Back then Barrett, by his own admission, wasn't much of a tackler. His defence was a weakness. He was a bit passive in the art of bringing players down, more of scragger than a thumper and it was that as much his supreme ability to impact games off the bench at fullback that restricted him to just six starts at first-five between 2012 and 2015.
"It was the highlight of my career," Barrett said of his debut, which came in a near unthinkable 60-0 drubbing of Ireland.
"The first opportunity to wear the black jersey. I remember coming off the bench feeling like superman, making tackles I had never made before. I couldn't tackle back then. It just gave me a wonderful sense of power."
Looking back now the transformation in Barrett has been enormous. He doesn't have the same ability as England's Owen Farrell to make jarring, destructive tackles, but Barrett is one of the best defensive first-fives in the world game.
He's a great tackler now, all shoulders and leg drive and how well he defends such a critical channel is often not fully realised.
In the past few years Barrett has made endless try-saving tackles. Everyone remembers the way he chased South Africa's Willie le Roux and caught him in the corner in 2013, but he's made many more head-on, high impact tackles since then.
One of the more significant was the last time the All Blacks were in Dublin. Six minutes in and Irish loose forward Sean O'Brien was played into a hole on the edge of the ruck by No 8 Jamie Heaslip.
He was at full speed, almost unstoppable and yet Barrett got back to the bigger man and was strong enough to not only bring him down, but turn him in the process to prevent the try being scored.
Those sort of brave, effective, almost dominant tackles are a staple of the Barrett repertoire these days and from once being vulnerable he is now one of the most reliable and consistently good defenders in the All Blacks.
And this hasn't come about by chance.
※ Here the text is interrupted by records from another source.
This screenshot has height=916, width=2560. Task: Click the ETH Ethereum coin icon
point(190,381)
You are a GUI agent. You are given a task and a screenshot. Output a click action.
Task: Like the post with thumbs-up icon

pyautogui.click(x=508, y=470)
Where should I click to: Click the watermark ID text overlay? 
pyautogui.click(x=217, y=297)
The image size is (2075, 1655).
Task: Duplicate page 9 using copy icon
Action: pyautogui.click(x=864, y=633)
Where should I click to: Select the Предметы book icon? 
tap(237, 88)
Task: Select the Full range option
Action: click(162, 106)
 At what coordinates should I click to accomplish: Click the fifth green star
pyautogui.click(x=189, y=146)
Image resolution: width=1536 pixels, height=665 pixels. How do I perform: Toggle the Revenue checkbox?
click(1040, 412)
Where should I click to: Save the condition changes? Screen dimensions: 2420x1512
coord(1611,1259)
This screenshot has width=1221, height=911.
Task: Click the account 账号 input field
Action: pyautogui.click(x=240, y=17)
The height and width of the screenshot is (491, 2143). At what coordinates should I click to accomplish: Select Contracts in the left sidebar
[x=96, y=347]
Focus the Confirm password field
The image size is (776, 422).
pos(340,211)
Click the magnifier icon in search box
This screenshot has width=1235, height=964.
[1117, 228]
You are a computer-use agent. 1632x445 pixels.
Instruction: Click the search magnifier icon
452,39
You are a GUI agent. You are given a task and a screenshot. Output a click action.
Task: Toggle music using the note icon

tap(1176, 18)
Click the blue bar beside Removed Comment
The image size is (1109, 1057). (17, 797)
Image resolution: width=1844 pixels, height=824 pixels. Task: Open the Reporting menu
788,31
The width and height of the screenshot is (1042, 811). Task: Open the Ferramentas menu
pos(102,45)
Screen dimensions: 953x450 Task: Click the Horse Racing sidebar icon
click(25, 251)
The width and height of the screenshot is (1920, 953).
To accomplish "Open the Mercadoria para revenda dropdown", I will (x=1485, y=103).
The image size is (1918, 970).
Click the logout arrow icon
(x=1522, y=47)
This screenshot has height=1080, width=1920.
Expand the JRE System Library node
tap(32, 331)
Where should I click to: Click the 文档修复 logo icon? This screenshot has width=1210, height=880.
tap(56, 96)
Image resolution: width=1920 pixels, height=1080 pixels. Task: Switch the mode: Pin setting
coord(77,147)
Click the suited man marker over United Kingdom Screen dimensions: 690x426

Of all the things Barrett was asked to work on in his early All Blacks career, defence was somewhere near the top.
There was ample faith in his ability to convert an incredible attacking skill-set into a polished all-round tactical game.
The All Blacks coaches could see that they had something special and that with time in the role, Barrett would be one of the best offensive first-fives in history.
But modern rugby demands that a No 10 must be willing and able to play without the ball as much as with it.
The channel manned by the No 10 is rugby's equivalent of the Suez Canal – the preferred route of the big tankers and they won't deviate if they suspect they can smash over the top of a smaller vessel.
And if they can do it, the game is up – which is why Hansen sat Barrett down early in his career and made it clear that the All Blacks need a defensive rock at No 10.
"You have to grow that area of your game," says Barrett. "You don't want to be a weak link in that transition zone otherwise teams will target you every strike move.
"It was an area I had to work on and focus on and Steve [Hansen] made it obvious for me so I worked hard on it. You have to grow into your body and I was quite young back then and I didn't feel strong and confident. I think that was part of it too.
"It gets me into the game when you are forced to make a few tackles early on and it gets you in that right head space."
Six years since making his debut, Barrett is almost unrecognisable as a player and he surprises more than just himself with how many tackles he makes.